Hay diez maneras fáciles de hacer que, el día de mañana, su hijo sea un desgraciado:

Cómo hacer un delicuente

  1. Comience desde su infancia a darle todo lo que quiera. Así, cuando sea mayor, creerá que el mundo tiene la obligación de satisfacer todos sus deseos.

  2. Cuando diga palabrotas o haga cosas feas, considérelo gracioso. Esto lo hará desvergonzado.

  3. Recoja todo lo que deje tirado: juguetes, zapatos, ropas. Hágale todo lo que debería hacer. Así le acostumbrará a descargar sus responsabilidades sobre los demás.

  4. Discutan frecuentemente en familia frente a él. Esto hará que desee alejarse de un hogar en el que no se siente a gusto.

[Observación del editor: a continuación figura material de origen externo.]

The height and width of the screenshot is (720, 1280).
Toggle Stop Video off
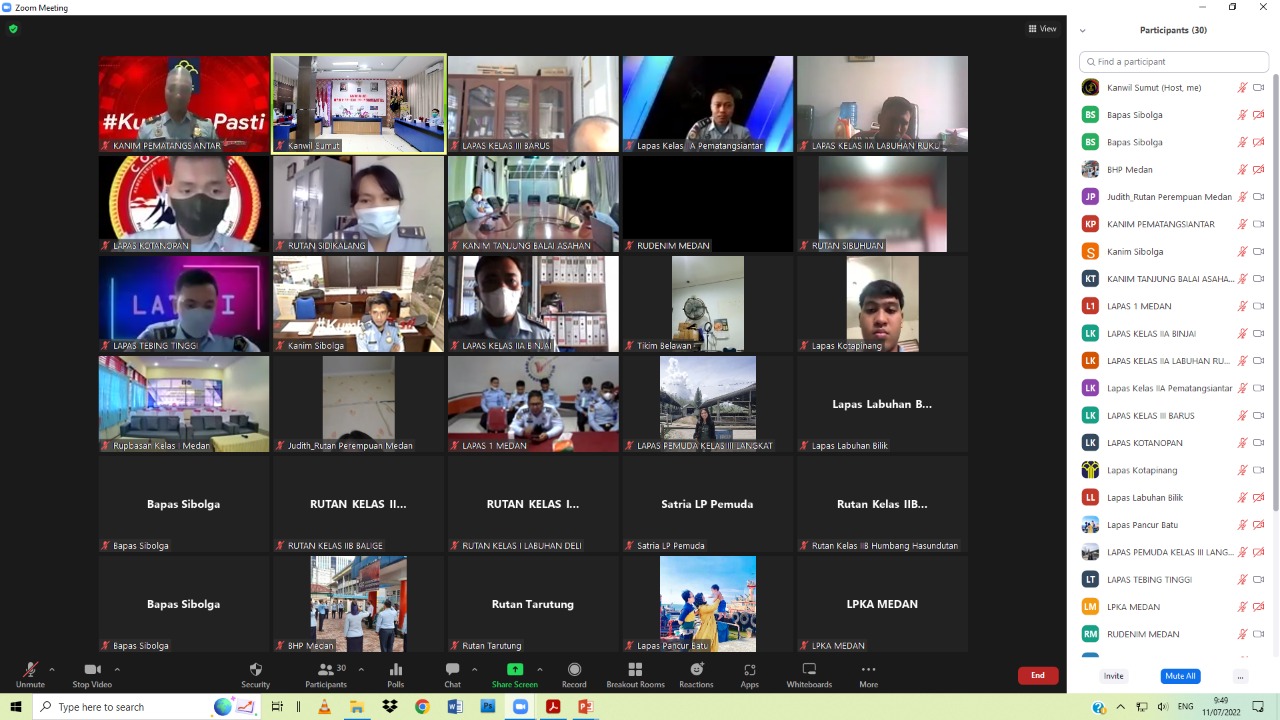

  5. Dele todo el dinero que quiera. Así no tendrá necesidad de aprender a ganarlo por sí mismo.

  6. Satisfaga todos sus deseos de golosinas, y dele mal ejemplo fumando, bebiendo y comiendo alimentos insanos. No le sorprenda luego si su conducta es contraria a la salud.

  7. En los transportes públicos no le enseñe a ceder el asiento a personas que lo necesiten. Así le enseñará a ser egoísta.

  8. Defiéndalo y apóyelo si recibe quejas de que se ha portado mal en la escuela, con los vecinos o con sus compañeros. Así aprenderá a despreciar la justicia.

  9. No le dé formación ética o religiosa. Así carecerá de escrúpulos y no tendrá reparos en cometer actos delictivos.

  10. No se interese para nada en qué compañías frecuenta. Y si se mete en un conflicto serio, usted descárguese de toda culpa diciendo que «él se lo ha buscado».